What would a tesseract actually look like? Say our world is actually 4-dimensional, and I have a tesseract sitting on my table. To a being only capable of perceiving 3 dimensions, what would it actually look like?
Would it just look like a cube?
I understand that the projection of a tesseract into 3D space looks like the image shown in this question (along with a bunch of images from Wikipedia), however I don't want to try and project a 4D cube into 3D space, I just want to look at a 4D object from 3D space.
Now let's say each side of the tesseract is painted a different colour. If it starts rotating (along the 4th dimension), would it appear as if faces were just appearing out of nowhere?
Now let's say that I can move along the 4th dimension, and do so (say 30 cm) around the tesseract. Ignoring the fact that my table might disappear, etc, if I look back at the spot where the tesseract is, would I still just see a cube? (Assuming I am still only capable of seeing in 3 dimensions).
 A: The 3D slices of a tesseract will look like:
http://imgur.com/gallery/9rdLp
and, the re-worked animations, along with the 2D slices of a cube:
http://imgur.com/gallery/Frqrj
In the second gallery, I used a function that empties out the 3-cells of the 4D cube, which leaves behind just the skeletal 2D cells (analogous to a wireframe cube). Then, embed an infinite number of circles into that skeletal frame. The result is a bizarre surface, which when sliced in 3D, will come out as tesseract slices in the form of 3D wireframe models. 
A: Let's look at the same question one dimension lower:

Say our world is actually 3-dimensional, and I have a cube sitting on my table. To a being only capable of perceiving 2 dimensions, what would it actually look like?

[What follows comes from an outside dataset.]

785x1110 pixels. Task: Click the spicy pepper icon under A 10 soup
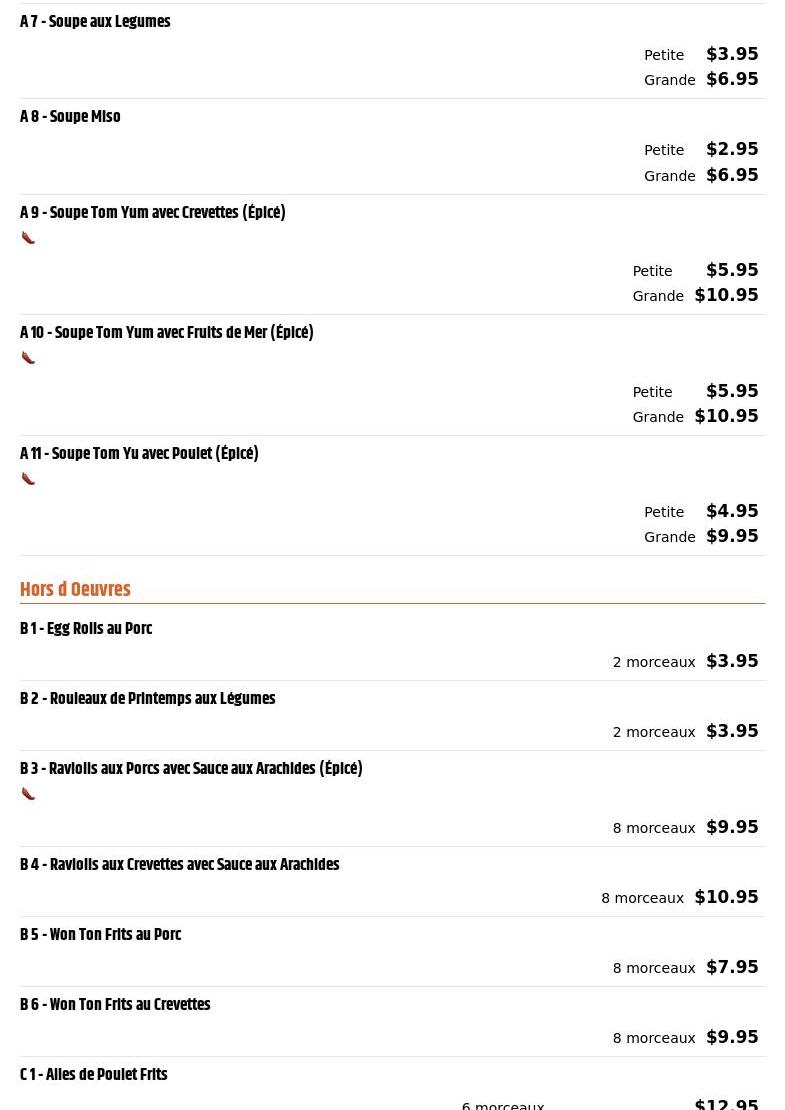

The immediately obvious question is: What do you mean with "a being only capable of 2 dimensions"?
In a sense we are such beings: Our retina is two-dimensional. We can reconstruct some 3D from having two eyes, but we don't have true 3D vision (we don't see the inside of the cube, for example). But what we see are 2D projections of the 3D objects (and our brain then reconstructs the third dimension from those two 2D images), and you already said that this is not what you want.
Another interpretation would be as in Flatland: The being lives in a plane in space, and only perceives whatever happens in that plane. If a 3D  object passes through the plane, it simply sees (the border of) 2D sections of the cube. Philip Pugeau already provided a link showing several 3D sections of the 4D cube.
Yet another interpretation could be a flatlander that lives on the surface of the cube. The 3D analogue would be a 3D being (like us) living on the 3D surface of the tesseract. Such a being would see a quite strange geometry.
Let's first look at the cube-dwelling flatlander to get an intuition. Obviously, on the faces of the cube, everything is perfectly normal: The sides are subsets of Euclidean planes. Also, on the edges nothing special happens: While for us, the surface changes direction, for the flatlander, this would be invisible. His space would simply continue on the edge. Think of what happens when you open the cube to its net, like this:

The non-sliced squares just get squares located side by side in the Euclidean plane. Note that you can chose any of the edges to be among the uncut, as any two edges of the cube are equivalent. However the corners of the cube would be strange for him: When going round a corner, you get back to the original position already after $3/4$ of a full turn. So for the cube-dwelling flatlander, space would look like an "almost Euclidean" space with a regular lattice of "strange points".
Now let's look at the net of a tesseract:

Again, obviously on the surface cubes everything behaves just like in normal space. Also the squares where those cubes meet are quite normal. But at the edges, you'd get the same strange behaviour the cube-dwelling flatlander would observe at the cube corners, except that now we have complete lines of those. And of course on the corners, three such lines meet, and the behaviour gets even stranger. So we have a lattice of lines with strange behaviour.
Also be aware that those lines would not appear as physical things to the tesseract dwellers, but just as places in space where geometry goes crazy.